== Exercise prompt ==
Every record must appear in the response exactly as given.

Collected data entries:
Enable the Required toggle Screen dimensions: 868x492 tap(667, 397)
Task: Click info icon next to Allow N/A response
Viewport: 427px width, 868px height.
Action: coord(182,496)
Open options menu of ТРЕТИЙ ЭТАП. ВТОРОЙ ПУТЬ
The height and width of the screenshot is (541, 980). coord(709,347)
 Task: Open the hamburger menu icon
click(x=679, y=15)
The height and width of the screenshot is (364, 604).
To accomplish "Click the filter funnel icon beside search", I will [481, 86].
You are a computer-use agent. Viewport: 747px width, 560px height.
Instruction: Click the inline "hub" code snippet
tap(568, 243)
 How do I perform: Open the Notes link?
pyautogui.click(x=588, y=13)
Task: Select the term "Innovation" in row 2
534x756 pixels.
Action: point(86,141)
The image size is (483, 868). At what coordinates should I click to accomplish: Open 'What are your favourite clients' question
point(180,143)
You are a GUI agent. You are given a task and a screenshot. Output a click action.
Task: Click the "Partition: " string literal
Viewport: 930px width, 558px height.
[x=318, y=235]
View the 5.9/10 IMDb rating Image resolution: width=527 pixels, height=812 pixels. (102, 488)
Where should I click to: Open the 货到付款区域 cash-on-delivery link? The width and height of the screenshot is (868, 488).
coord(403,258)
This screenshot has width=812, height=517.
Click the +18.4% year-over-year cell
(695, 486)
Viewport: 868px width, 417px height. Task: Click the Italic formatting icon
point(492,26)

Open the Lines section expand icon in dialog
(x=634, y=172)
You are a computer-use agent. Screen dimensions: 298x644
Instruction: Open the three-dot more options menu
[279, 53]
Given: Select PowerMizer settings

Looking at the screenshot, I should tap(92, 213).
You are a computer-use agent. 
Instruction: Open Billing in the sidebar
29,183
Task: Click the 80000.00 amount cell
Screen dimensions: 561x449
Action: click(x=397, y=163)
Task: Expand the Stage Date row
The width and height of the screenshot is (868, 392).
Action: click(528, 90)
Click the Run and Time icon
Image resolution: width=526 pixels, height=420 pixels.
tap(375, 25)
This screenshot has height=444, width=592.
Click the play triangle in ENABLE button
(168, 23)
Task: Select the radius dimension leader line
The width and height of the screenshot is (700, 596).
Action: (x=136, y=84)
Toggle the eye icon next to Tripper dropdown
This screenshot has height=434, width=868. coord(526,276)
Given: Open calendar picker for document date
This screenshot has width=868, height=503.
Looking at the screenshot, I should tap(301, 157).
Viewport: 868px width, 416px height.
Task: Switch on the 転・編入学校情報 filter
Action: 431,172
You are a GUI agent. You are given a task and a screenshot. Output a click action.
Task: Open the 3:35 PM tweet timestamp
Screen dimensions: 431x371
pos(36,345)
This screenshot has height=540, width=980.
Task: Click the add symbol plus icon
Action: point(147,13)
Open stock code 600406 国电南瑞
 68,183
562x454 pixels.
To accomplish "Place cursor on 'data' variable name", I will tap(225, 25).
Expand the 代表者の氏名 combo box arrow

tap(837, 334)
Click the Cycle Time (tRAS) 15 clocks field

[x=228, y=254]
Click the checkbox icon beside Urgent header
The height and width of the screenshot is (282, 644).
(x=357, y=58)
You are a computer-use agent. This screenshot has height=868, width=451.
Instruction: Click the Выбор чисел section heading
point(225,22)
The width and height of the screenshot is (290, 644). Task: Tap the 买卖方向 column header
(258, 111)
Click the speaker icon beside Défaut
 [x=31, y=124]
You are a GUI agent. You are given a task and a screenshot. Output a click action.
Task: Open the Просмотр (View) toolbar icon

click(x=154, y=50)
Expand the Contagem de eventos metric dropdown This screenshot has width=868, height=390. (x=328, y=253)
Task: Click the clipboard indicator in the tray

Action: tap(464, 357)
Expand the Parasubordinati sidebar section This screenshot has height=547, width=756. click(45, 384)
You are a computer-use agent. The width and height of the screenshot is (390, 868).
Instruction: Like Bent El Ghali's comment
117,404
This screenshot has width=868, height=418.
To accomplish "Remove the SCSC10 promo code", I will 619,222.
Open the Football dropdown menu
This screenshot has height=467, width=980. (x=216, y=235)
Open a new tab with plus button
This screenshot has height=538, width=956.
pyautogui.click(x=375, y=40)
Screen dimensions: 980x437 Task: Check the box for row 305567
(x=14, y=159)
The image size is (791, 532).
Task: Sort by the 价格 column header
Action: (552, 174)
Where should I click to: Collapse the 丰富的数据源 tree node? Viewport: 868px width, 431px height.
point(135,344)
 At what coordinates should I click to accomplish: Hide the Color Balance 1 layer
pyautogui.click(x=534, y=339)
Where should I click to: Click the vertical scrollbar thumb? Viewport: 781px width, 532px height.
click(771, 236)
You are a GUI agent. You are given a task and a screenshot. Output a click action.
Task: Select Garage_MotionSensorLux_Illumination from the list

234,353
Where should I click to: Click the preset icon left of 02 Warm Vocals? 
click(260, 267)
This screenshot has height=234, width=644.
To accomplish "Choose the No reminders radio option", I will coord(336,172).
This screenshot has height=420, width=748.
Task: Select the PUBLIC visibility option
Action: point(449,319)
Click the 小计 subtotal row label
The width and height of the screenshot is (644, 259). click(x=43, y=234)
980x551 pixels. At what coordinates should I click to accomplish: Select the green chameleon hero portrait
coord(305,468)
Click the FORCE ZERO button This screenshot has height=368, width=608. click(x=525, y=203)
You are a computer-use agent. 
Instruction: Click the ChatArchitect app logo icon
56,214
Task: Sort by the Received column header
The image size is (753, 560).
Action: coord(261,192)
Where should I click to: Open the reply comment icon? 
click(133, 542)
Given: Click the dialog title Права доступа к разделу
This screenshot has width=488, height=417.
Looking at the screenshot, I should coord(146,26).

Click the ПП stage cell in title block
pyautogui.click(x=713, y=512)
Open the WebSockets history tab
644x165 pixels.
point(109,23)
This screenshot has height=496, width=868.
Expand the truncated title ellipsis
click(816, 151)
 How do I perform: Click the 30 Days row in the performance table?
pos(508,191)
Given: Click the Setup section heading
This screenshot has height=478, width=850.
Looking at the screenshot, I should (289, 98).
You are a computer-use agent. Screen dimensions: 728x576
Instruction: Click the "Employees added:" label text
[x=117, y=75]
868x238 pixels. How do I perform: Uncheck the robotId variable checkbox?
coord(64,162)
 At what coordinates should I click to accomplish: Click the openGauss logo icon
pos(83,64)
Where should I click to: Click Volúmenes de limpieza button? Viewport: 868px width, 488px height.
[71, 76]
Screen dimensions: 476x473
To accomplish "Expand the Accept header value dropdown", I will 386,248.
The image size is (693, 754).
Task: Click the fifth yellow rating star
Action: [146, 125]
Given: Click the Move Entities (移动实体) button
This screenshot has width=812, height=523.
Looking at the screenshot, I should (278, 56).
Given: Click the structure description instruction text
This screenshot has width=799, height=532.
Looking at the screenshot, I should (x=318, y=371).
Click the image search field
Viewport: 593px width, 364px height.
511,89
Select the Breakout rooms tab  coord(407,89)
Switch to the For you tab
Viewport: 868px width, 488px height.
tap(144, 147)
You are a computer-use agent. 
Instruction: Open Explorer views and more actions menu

== Reply to the task ==
Enable the Required toggle Screen dimensions: 868x492 tap(667, 397)
Task: Click info icon next to Allow N/A response
Viewport: 427px width, 868px height.
Action: coord(182,496)
Open options menu of ТРЕТИЙ ЭТАП. ВТОРОЙ ПУТЬ
The height and width of the screenshot is (541, 980). coord(709,347)
 Task: Open the hamburger menu icon
click(x=679, y=15)
The height and width of the screenshot is (364, 604).
To accomplish "Click the filter funnel icon beside search", I will [481, 86].
You are a computer-use agent. Viewport: 747px width, 560px height.
Instruction: Click the inline "hub" code snippet
tap(568, 243)
 How do I perform: Open the Notes link?
pyautogui.click(x=588, y=13)
Task: Select the term "Innovation" in row 2
534x756 pixels.
Action: point(86,141)
The image size is (483, 868). At what coordinates should I click to accomplish: Open 'What are your favourite clients' question
point(180,143)
You are a GUI agent. You are given a task and a screenshot. Output a click action.
Task: Click the "Partition: " string literal
Viewport: 930px width, 558px height.
[x=318, y=235]
View the 5.9/10 IMDb rating Image resolution: width=527 pixels, height=812 pixels. (102, 488)
Where should I click to: Open the 货到付款区域 cash-on-delivery link? The width and height of the screenshot is (868, 488).
coord(403,258)
This screenshot has width=812, height=517.
Click the +18.4% year-over-year cell
(695, 486)
Viewport: 868px width, 417px height. Task: Click the Italic formatting icon
point(492,26)

Open the Lines section expand icon in dialog
(x=634, y=172)
You are a computer-use agent. Screen dimensions: 298x644
Instruction: Open the three-dot more options menu
[279, 53]
Given: Select PowerMizer settings

Looking at the screenshot, I should tap(92, 213).
You are a computer-use agent. 
Instruction: Open Billing in the sidebar
29,183
Task: Click the 80000.00 amount cell
Screen dimensions: 561x449
Action: click(x=397, y=163)
Task: Expand the Stage Date row
The width and height of the screenshot is (868, 392).
Action: click(528, 90)
Click the Run and Time icon
Image resolution: width=526 pixels, height=420 pixels.
tap(375, 25)
This screenshot has height=444, width=592.
Click the play triangle in ENABLE button
(168, 23)
Task: Select the radius dimension leader line
The width and height of the screenshot is (700, 596).
Action: (x=136, y=84)
Toggle the eye icon next to Tripper dropdown
This screenshot has height=434, width=868. coord(526,276)
Given: Open calendar picker for document date
This screenshot has width=868, height=503.
Looking at the screenshot, I should tap(301, 157).
Viewport: 868px width, 416px height.
Task: Switch on the 転・編入学校情報 filter
Action: 431,172
You are a GUI agent. You are given a task and a screenshot. Output a click action.
Task: Open the 3:35 PM tweet timestamp
Screen dimensions: 431x371
pos(36,345)
This screenshot has height=540, width=980.
Task: Click the add symbol plus icon
Action: point(147,13)
Open stock code 600406 国电南瑞
 68,183
562x454 pixels.
To accomplish "Place cursor on 'data' variable name", I will tap(225, 25).
Expand the 代表者の氏名 combo box arrow

tap(837, 334)
Click the Cycle Time (tRAS) 15 clocks field

[x=228, y=254]
Click the checkbox icon beside Urgent header
The height and width of the screenshot is (282, 644).
(x=357, y=58)
You are a computer-use agent. This screenshot has height=868, width=451.
Instruction: Click the Выбор чисел section heading
point(225,22)
The width and height of the screenshot is (290, 644). Task: Tap the 买卖方向 column header
(258, 111)
Click the speaker icon beside Défaut
 [x=31, y=124]
You are a GUI agent. You are given a task and a screenshot. Output a click action.
Task: Open the Просмотр (View) toolbar icon

click(x=154, y=50)
Expand the Contagem de eventos metric dropdown This screenshot has width=868, height=390. (x=328, y=253)
Task: Click the clipboard indicator in the tray

Action: tap(464, 357)
Expand the Parasubordinati sidebar section This screenshot has height=547, width=756. click(45, 384)
You are a computer-use agent. The width and height of the screenshot is (390, 868).
Instruction: Like Bent El Ghali's comment
117,404
This screenshot has width=868, height=418.
To accomplish "Remove the SCSC10 promo code", I will 619,222.
Open the Football dropdown menu
This screenshot has height=467, width=980. (x=216, y=235)
Open a new tab with plus button
This screenshot has height=538, width=956.
pyautogui.click(x=375, y=40)
Screen dimensions: 980x437 Task: Check the box for row 305567
(x=14, y=159)
The image size is (791, 532).
Task: Sort by the 价格 column header
Action: (552, 174)
Where should I click to: Collapse the 丰富的数据源 tree node? Viewport: 868px width, 431px height.
point(135,344)
 At what coordinates should I click to accomplish: Hide the Color Balance 1 layer
pyautogui.click(x=534, y=339)
Where should I click to: Click the vertical scrollbar thumb? Viewport: 781px width, 532px height.
click(771, 236)
You are a GUI agent. You are given a task and a screenshot. Output a click action.
Task: Select Garage_MotionSensorLux_Illumination from the list

234,353
Where should I click to: Click the preset icon left of 02 Warm Vocals? 
click(260, 267)
This screenshot has height=234, width=644.
To accomplish "Choose the No reminders radio option", I will coord(336,172).
This screenshot has height=420, width=748.
Task: Select the PUBLIC visibility option
Action: point(449,319)
Click the 小计 subtotal row label
The width and height of the screenshot is (644, 259). click(x=43, y=234)
980x551 pixels. At what coordinates should I click to accomplish: Select the green chameleon hero portrait
coord(305,468)
Click the FORCE ZERO button This screenshot has height=368, width=608. click(x=525, y=203)
You are a computer-use agent. 
Instruction: Click the ChatArchitect app logo icon
56,214
Task: Sort by the Received column header
The image size is (753, 560).
Action: coord(261,192)
Where should I click to: Open the reply comment icon? 
click(133, 542)
Given: Click the dialog title Права доступа к разделу
This screenshot has width=488, height=417.
Looking at the screenshot, I should coord(146,26).

Click the ПП stage cell in title block
pyautogui.click(x=713, y=512)
Open the WebSockets history tab
644x165 pixels.
point(109,23)
This screenshot has height=496, width=868.
Expand the truncated title ellipsis
click(816, 151)
 How do I perform: Click the 30 Days row in the performance table?
pos(508,191)
Given: Click the Setup section heading
This screenshot has height=478, width=850.
Looking at the screenshot, I should (289, 98).
You are a computer-use agent. Screen dimensions: 728x576
Instruction: Click the "Employees added:" label text
[x=117, y=75]
868x238 pixels. How do I perform: Uncheck the robotId variable checkbox?
coord(64,162)
 At what coordinates should I click to accomplish: Click the openGauss logo icon
pos(83,64)
Where should I click to: Click Volúmenes de limpieza button? Viewport: 868px width, 488px height.
[71, 76]
Screen dimensions: 476x473
To accomplish "Expand the Accept header value dropdown", I will 386,248.
The image size is (693, 754).
Task: Click the fifth yellow rating star
Action: [146, 125]
Given: Click the Move Entities (移动实体) button
This screenshot has width=812, height=523.
Looking at the screenshot, I should (278, 56).
Given: Click the structure description instruction text
This screenshot has width=799, height=532.
Looking at the screenshot, I should (x=318, y=371).
Click the image search field
Viewport: 593px width, 364px height.
511,89
Select the Breakout rooms tab  coord(407,89)
Switch to the For you tab
Viewport: 868px width, 488px height.
tap(144, 147)
You are a computer-use agent. 
Instruction: Open Explorer views and more actions menu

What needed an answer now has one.